L’humain est né dans la nature et il a passé 99,9% de son évolution historique dans la nature. Il est fait par et pour la nature. Et quand il retrouve la nature, il se passe quelque chose de très profond.
Pouvez-vous donner des exemples de l’impact de la nature sur l’être humain?
«L’impact de la nature en ville a été beaucoup étudié depuis les années 2000. L’épidémiologie a ainsi démontré que les gens qui habitent dans un environnement plus ‘vert’ bénéficient, par exemple, d’une meilleure santé cardiovasculaire que ceux qui habitent dans un environnement plus ‘gris’.
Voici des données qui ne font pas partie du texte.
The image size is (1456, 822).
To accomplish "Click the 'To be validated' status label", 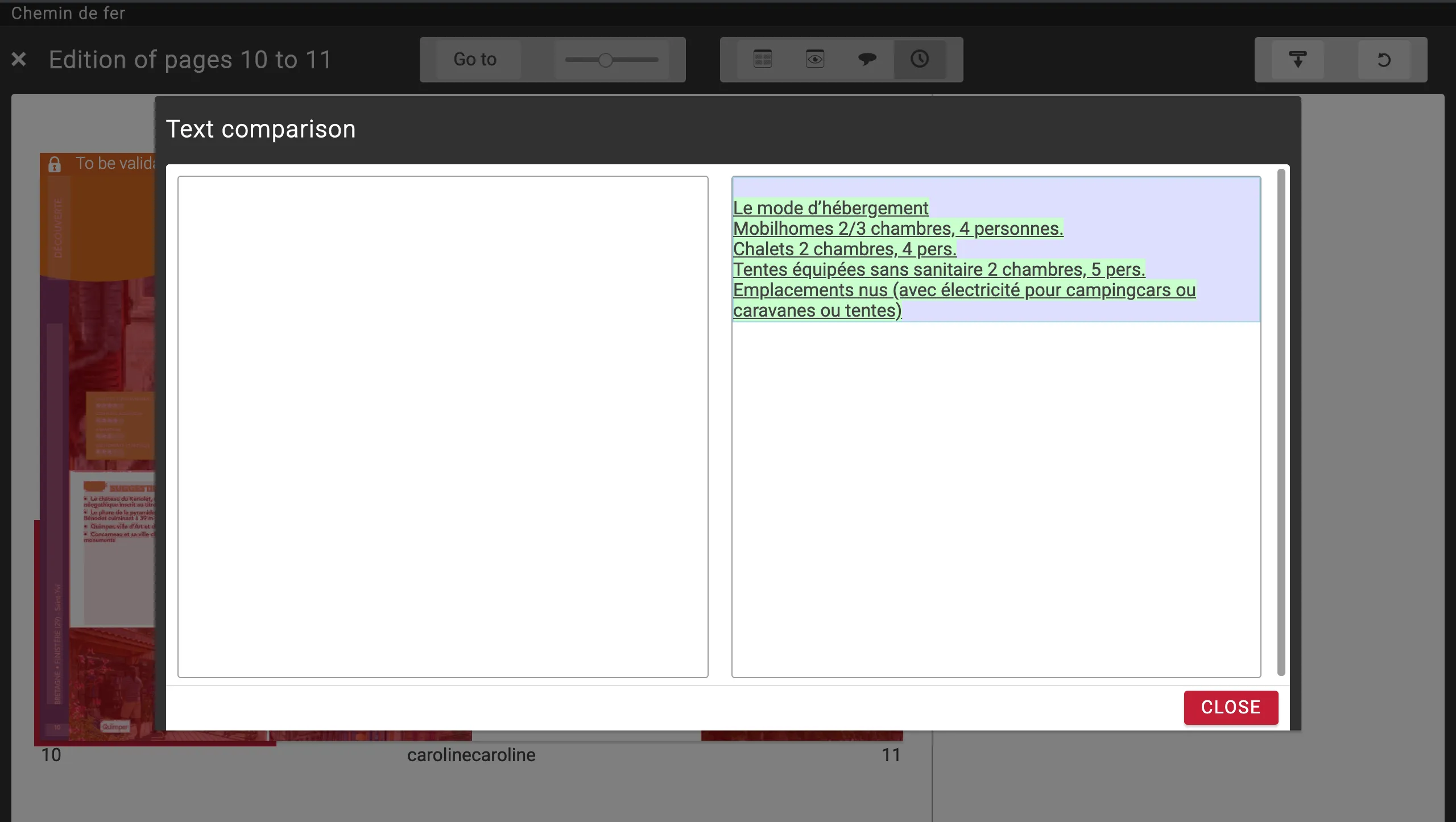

Ils sont aussi moins affectés par des problèmes de santé mentale que les autres. Ceci a été beaucoup démontré lors de la pandémie: pendant le confinement, les gens qui avaient accès à un espace vert avaient moins de problèmes de santé mentale que les autres.
Et, au-delà de la nature en ville, quel est l’impact de la forêt sur l’individu?
«Par exemple, deux promenades de deux heures consécutives en forêt augmentent le nombre et l’activité des cellules anticancéreuses, respectivement de 50% et de 56%. Ce qui est encore mesurable une semaine après. Et une promenade en forêt de 90 minutes diminue les risques d’anxiété et de dépression, ce qui n’est pas le cas pour les gens qui, dans le cadre de la même étude, se promenaient en ville.
Pendant le confinement, les gens qui avaient accès à un espace vert avaient moins de problèmes de santé mentale que les autres.
Vous assurez que la science est au cœur de votre approche…
«Nous avons un positionnement qui est exclusivement scientifique. Nous nous appuyons sur notre base de données scientifique, qui est, je pense, la plus grosse base de données au monde sur l’impact de la nature sur l’être humain. Nous avons des milliers d’études qui concernent aussi bien la santé physique que psychologique, cognitive et sociale. C’est notre base de travail.
Beaucoup de gens pensent que prendre du bon air et faire de l’exercice est bon pour la santé. Mais la recherche scientifique va aujourd’hui beaucoup plus loin que cela. Depuis les années 80, elle démontre, de semaine en semaine, un impact incroyable sur toute une série de pathologies, aussi bien physiologiques que psychologiques.»